◆ **Given exercise a**:
In the listing, set down the lines from the line with "Dismiss the phone support notice banner" to the line with "I will pos(1316,25).", reproducing each one word for word.

1.3 Monitoring / checkpointing

Reshape, unlike rebuild/resync, requires strict checkpointing to survive
interrupted reshape operations.  For example when expanding a raid5
array the first few stripes of the array will be overwritten in a
destructive manner.  When restarting the reshape process we need to know
the exact location of the last successfully written stripe, and we need
to restore the data in any partially overwritten stripe.  Native
metadata stores this backup data in the unused portion of spares that
are being promoted to array members, or in an external backup file
(located on a non-involved block device).

The kernel is in charge of recording checkpoints of reshape progress,
but mdadm is delegated the task of managing the backup space which
involves:
1/ Identifying what data will be overwritten in the next unit of reshape
   operation
2/ Suspending access to that region so that a snapshot of the data can
   be transferred to the backup space.
3/ Allowing the kernel to reshape the saved region and setting the
   boundary for the next backup.

◆ **Given exercise b**:
Extract the wording of the reshape checkpointing passage from "The kernel is" to "the backup space." without altering anything.

◆ **Material supplied**:
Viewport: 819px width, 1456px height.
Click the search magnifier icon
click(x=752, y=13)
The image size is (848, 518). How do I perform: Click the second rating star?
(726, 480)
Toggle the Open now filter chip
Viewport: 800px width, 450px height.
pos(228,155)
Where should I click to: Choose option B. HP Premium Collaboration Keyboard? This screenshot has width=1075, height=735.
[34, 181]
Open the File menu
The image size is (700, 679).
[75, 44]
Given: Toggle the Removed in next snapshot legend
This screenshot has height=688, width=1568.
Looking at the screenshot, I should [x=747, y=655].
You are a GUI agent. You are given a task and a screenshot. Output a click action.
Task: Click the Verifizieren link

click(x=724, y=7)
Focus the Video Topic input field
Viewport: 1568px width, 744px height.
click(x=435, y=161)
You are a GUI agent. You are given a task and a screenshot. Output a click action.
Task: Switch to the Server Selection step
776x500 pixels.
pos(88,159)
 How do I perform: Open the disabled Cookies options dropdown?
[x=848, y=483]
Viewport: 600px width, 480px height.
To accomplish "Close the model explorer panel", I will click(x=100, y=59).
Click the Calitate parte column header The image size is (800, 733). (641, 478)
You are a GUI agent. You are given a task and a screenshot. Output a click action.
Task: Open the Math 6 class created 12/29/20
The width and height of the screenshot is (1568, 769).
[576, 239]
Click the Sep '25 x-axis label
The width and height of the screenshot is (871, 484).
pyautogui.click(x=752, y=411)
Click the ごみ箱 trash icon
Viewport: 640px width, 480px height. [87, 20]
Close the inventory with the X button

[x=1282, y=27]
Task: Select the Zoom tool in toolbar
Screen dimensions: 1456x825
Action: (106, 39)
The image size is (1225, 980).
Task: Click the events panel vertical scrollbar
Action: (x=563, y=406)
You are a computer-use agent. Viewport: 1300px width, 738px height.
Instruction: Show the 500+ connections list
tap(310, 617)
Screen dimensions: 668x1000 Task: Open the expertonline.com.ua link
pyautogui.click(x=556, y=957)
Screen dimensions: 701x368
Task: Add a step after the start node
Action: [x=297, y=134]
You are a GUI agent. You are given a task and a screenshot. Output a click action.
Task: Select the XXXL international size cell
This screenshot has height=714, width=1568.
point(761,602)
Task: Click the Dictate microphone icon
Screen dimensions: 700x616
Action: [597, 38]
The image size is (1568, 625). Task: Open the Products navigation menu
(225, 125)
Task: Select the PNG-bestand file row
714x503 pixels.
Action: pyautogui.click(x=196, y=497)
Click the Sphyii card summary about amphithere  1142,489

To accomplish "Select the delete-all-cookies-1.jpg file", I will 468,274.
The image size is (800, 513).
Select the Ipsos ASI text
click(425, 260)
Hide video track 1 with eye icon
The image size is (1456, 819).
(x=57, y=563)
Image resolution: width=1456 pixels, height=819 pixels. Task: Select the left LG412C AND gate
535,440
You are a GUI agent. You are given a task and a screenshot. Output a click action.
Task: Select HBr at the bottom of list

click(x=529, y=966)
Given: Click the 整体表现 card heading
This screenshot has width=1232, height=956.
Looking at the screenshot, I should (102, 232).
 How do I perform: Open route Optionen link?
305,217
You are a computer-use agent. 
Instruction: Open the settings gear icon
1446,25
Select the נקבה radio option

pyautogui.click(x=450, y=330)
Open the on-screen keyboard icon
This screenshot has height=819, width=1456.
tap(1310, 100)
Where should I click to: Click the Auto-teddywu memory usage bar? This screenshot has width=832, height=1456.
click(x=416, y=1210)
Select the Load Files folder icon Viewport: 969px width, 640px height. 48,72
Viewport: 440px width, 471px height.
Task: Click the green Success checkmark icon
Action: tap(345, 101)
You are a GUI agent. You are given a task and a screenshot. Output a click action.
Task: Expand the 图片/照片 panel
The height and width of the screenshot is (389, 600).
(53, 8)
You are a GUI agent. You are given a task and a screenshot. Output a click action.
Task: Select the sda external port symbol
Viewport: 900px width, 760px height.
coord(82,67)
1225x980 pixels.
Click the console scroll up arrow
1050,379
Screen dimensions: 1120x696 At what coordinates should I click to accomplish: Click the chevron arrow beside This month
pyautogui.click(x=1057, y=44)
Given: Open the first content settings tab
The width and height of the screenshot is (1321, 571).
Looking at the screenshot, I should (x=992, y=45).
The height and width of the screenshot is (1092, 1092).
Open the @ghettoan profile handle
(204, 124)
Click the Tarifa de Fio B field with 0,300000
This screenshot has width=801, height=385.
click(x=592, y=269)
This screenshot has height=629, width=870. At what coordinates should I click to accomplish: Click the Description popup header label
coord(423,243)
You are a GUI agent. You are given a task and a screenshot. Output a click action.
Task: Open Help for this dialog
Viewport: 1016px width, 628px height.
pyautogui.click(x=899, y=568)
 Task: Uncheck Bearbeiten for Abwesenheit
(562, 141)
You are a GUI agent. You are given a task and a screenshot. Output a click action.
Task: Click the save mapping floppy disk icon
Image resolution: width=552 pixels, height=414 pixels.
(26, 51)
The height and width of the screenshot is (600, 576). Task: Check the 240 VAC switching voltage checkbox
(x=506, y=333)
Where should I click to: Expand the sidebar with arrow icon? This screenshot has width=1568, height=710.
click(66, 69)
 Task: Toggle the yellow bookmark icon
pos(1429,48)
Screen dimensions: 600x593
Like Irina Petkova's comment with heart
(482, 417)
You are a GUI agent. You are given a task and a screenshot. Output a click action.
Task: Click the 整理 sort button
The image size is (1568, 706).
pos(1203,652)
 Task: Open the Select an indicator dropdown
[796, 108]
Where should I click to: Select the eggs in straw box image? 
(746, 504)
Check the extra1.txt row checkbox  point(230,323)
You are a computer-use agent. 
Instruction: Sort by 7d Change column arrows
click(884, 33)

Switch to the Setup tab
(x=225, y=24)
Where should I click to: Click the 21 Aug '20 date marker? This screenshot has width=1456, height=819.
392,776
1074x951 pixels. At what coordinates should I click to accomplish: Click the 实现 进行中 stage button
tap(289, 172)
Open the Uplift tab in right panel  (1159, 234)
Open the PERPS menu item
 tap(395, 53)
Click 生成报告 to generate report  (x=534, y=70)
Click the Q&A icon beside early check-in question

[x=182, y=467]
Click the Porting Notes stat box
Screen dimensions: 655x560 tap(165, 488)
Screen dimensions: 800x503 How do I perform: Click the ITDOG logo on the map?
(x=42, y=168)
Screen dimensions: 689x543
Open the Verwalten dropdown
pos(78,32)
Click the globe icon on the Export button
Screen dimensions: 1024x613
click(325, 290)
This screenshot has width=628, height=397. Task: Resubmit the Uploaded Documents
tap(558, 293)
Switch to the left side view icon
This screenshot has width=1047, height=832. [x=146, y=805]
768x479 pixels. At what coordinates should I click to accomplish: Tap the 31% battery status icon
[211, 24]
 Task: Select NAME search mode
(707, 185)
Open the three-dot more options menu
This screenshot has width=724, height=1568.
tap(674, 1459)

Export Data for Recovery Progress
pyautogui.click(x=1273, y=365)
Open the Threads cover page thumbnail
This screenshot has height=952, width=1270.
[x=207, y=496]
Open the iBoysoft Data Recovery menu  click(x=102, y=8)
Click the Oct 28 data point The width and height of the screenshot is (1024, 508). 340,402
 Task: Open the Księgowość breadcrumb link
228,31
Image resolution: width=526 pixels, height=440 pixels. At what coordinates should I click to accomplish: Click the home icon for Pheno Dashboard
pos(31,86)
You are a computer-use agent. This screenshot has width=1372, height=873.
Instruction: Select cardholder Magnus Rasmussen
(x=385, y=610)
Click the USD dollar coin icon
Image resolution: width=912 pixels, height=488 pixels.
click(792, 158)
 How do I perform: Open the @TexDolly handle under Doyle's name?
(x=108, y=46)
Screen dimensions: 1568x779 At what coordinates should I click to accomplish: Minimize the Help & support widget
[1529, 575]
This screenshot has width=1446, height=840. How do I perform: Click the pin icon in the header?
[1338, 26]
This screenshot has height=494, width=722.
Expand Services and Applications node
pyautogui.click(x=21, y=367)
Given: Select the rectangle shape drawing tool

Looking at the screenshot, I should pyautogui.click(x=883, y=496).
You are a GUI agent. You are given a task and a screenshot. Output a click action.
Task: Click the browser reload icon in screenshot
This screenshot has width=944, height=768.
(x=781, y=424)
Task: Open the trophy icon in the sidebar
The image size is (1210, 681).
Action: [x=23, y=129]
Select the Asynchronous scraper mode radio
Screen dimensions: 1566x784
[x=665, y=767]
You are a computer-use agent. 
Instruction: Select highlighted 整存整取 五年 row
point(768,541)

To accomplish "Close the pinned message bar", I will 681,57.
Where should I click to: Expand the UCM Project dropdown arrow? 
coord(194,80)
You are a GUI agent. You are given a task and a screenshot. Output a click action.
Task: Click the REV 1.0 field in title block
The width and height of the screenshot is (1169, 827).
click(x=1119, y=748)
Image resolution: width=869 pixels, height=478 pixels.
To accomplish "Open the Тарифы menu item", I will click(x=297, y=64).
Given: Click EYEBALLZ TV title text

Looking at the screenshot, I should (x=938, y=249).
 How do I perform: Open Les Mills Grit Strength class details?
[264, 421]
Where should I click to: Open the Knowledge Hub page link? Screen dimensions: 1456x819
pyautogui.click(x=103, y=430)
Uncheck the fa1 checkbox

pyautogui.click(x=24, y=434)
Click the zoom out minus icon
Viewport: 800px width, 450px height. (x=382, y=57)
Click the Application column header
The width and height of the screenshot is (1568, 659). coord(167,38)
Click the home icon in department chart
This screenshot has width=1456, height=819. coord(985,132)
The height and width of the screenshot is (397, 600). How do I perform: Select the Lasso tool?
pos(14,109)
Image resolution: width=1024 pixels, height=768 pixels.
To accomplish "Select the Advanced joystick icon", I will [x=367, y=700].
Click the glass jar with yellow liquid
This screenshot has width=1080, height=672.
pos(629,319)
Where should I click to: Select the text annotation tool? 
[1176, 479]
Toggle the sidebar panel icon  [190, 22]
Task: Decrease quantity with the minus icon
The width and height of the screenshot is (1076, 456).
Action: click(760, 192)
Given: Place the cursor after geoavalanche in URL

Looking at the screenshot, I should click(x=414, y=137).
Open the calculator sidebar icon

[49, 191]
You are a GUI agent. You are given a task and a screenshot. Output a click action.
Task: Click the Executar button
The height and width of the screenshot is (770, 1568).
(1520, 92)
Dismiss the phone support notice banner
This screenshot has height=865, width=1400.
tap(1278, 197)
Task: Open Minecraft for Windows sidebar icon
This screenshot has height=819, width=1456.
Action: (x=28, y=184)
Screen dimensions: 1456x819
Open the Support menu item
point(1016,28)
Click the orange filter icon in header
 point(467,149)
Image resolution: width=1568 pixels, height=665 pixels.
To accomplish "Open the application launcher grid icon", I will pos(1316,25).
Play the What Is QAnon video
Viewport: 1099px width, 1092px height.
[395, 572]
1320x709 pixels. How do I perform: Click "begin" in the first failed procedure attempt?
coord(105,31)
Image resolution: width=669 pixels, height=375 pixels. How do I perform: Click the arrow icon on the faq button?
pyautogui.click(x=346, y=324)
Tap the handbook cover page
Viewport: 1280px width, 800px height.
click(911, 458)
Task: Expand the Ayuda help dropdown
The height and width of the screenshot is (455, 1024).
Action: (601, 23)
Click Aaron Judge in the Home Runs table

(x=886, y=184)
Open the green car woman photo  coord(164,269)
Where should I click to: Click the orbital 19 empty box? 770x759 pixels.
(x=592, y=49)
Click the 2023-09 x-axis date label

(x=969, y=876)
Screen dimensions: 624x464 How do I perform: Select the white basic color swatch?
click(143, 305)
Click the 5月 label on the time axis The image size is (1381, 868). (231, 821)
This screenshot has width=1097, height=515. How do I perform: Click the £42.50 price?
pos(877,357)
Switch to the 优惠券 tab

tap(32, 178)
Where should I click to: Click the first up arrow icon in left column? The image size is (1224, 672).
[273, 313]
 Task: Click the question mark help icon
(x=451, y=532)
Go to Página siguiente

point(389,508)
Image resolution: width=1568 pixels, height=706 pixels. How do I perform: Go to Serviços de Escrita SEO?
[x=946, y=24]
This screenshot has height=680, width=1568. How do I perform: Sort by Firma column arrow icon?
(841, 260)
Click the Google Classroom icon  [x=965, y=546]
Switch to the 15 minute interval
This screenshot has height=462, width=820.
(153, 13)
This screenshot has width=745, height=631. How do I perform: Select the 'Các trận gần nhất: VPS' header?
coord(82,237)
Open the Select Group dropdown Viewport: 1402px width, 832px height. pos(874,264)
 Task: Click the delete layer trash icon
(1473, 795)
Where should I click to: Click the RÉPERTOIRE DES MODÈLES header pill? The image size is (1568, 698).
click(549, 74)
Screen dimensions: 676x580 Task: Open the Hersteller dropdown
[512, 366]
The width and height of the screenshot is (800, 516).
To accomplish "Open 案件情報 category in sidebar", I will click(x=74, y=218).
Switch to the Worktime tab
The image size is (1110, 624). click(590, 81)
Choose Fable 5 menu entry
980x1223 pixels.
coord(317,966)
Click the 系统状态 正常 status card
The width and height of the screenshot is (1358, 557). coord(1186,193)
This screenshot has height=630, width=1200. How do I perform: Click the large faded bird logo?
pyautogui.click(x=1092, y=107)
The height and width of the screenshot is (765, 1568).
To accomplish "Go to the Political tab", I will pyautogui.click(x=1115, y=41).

◆ **Written answer a**:
Dismiss the phone support notice banner
This screenshot has height=865, width=1400.
tap(1278, 197)
Task: Open Minecraft for Windows sidebar icon
This screenshot has height=819, width=1456.
Action: (x=28, y=184)
Screen dimensions: 1456x819
Open the Support menu item
point(1016,28)
Click the orange filter icon in header
 point(467,149)
Image resolution: width=1568 pixels, height=665 pixels.
To accomplish "Open the application launcher grid icon", I will pos(1316,25).

◆ **Written answer b**:
The kernel is in charge of recording checkpoints of reshape progress,
but mdadm is delegated the task of managing the backup space which
involves:
1/ Identifying what data will be overwritten in the next unit of reshape
   operation
2/ Suspending access to that region so that a snapshot of the data can
   be transferred to the backup space.